Saturday, March 22, 2008

Oscillations Part V: Strength and efficiency in numbers

(This is a continuation of notes taken from Ginger Campbell's podcast #31 with György Buzsáki, and a continuation from Part IV):


So what is it that changes during synchronization?

* individual neurons don't change their firing rate at all
* when synchrony emerges through oscillations, it's the timing of the neurons relative to each other that changes
* the result is that now the impact of the same neurons when they are firing in synchrony is much more effective
* in fact these ripple patterns have been associated later on in several laboratories with the transferring of information from the hippocampus to the neocortex
* this was just one single oscillator


What happens when you have two oscillators?

* when two oscillators come together with slightly different frequencies, we get an interference pattern
* the best example for this interference pattern has been provided by John O'Keefe from the University College London
* he observed that individual place cells in the hippocampus oscillate at a frequency slightly faster than the ongoing so-called theta frequency oscillation
* the result of this is very precise timing - the importance of this that was translated into behaviour is that the phase position of the action potential relative to the ongoing clock cycle, reliably predicted the position of the animal
"..here's a convincing case where we go from the basic features of oscillators through physiology all the way to behavioural significance.
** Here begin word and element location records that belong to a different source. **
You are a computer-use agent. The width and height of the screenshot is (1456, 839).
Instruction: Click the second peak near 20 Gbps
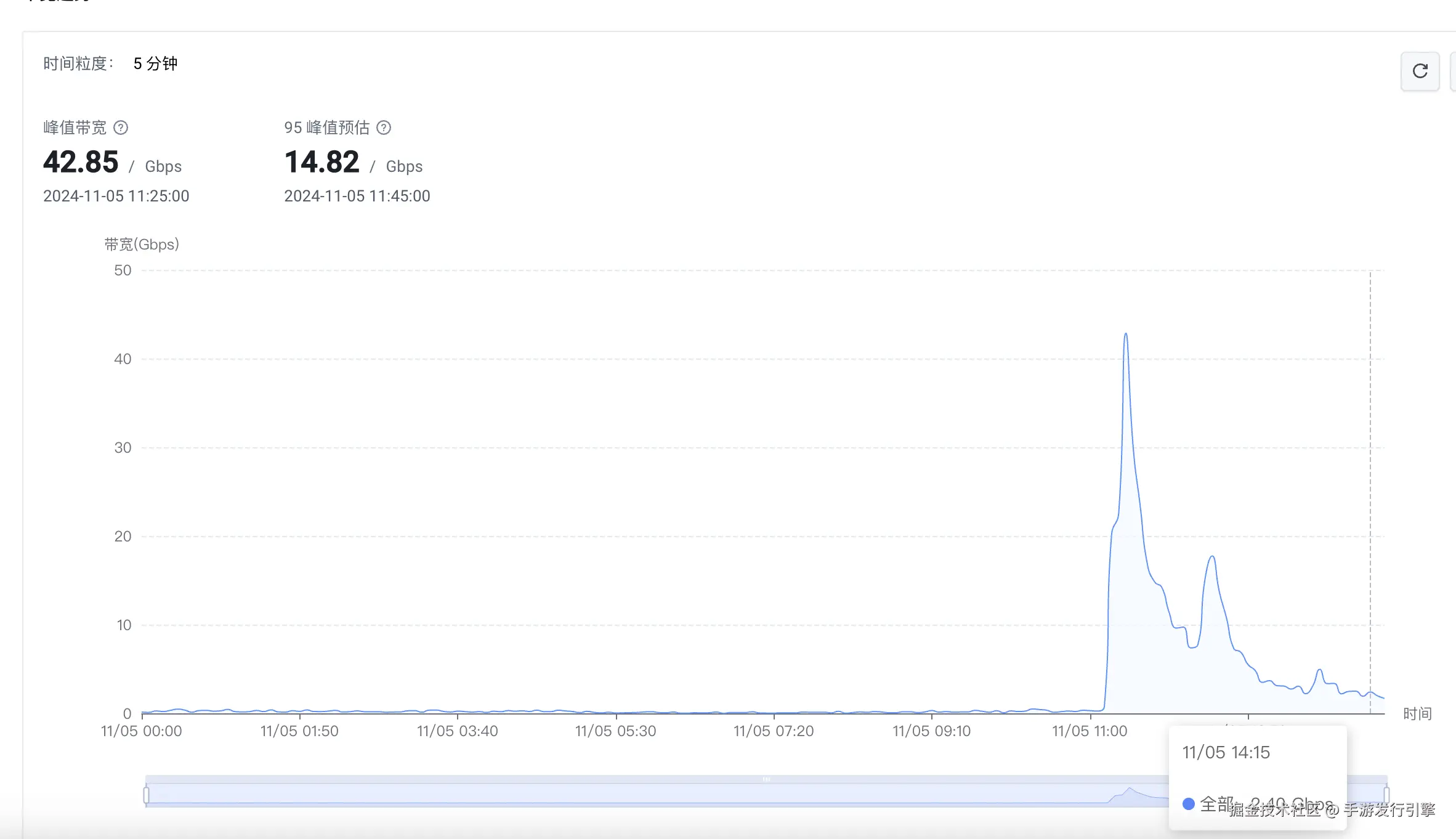[x=1212, y=557]
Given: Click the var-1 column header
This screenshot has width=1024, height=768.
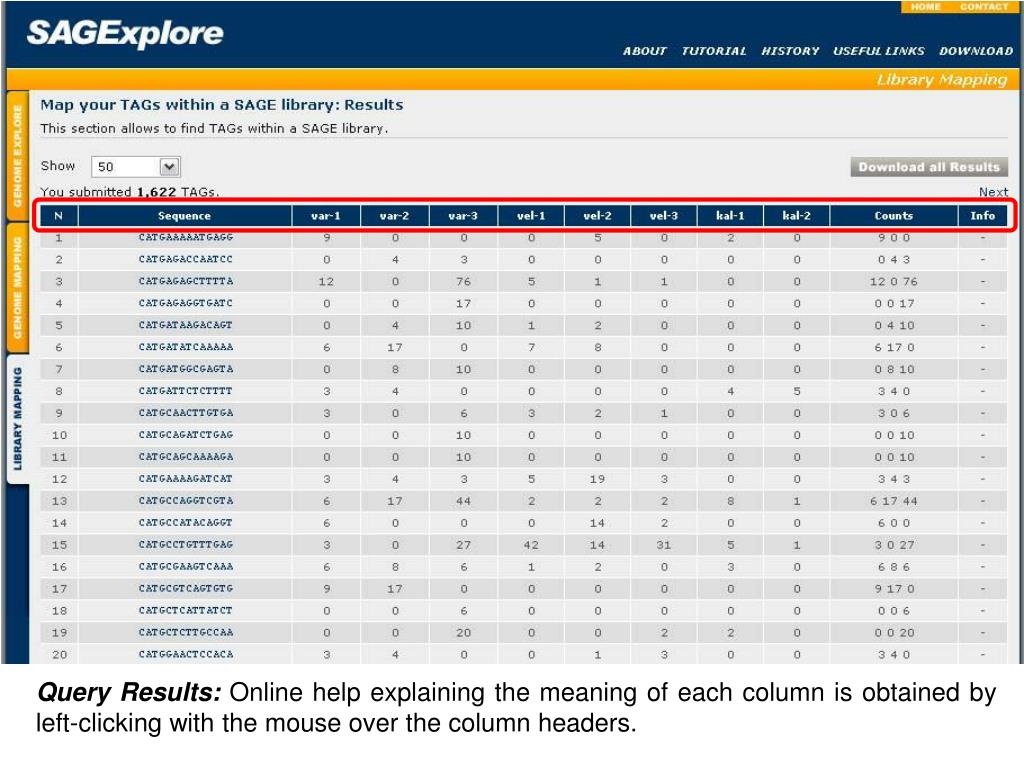Looking at the screenshot, I should 326,216.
And then you can pose other questions - how would this be possible without an oscillator? And I can come up with some scenarios that could be done without oscillators, but it would be very expensive energetically and it would involve a lot more computation and would be a lot more complex."


What about when many oscillators come together?

Simple rule that applies to oscillations of various frequencies:
* the brain is a physical system
* information from one place to another goes through
1. axonal conduction delays
2. refractory delays:
"...when one neuron discharges, its target neuron will discharge later, not only because it takes time for the action potential to go through the axon, but it also, when the neuronal transmitter is released, on the post-synaptic neuron, the neural transmitter has to charge the membrane to threshold - so there is a time delay - a finite time delay of how fast the information can go from one place to another."


Efficiency

Brains are very slow mechanisms compared to computers:
* if it generates a fast oscillation that has a short time period, the number of neurons, or the proportion of neurons that can be involved in these fast oscillations, are relatively small
* the oscillation is typically local
* when the time period is long, there is time for activity to propagate from one area, from one set of neurons to many other sets of neurons
* a large volume is involved, the result of which is that the synchrony of the population or the proportion of the neurons that are engaged in this rhythmic activity is much larger:
"This explains the common observation that slow oscillations are always high in amplitude, or almost always high in amplitude, whereas fast oscillators are small in amplitude. But the important consequence for the purpose of our conversation is that slow oscillators can affect fast ones, in such a way that the phase of the slow oscillator, because it involves very large areas, can organize the activity of the faster ones that emerge locally."

* though other possibilities also exist to coordinate activity, oscillations provide the cheapest possible solution:
"If you talk to anybody who works in this field he'll remind you that our brain uses 20% of our energy; with a newborn it's actually 50% and if you look at the smallest mammal, the tree shrew, the tree shrew uses continuously even during sleep, 50% of all the energy to sustain brain activity. It's very expensive. Evolution must be very careful how it allocates resources."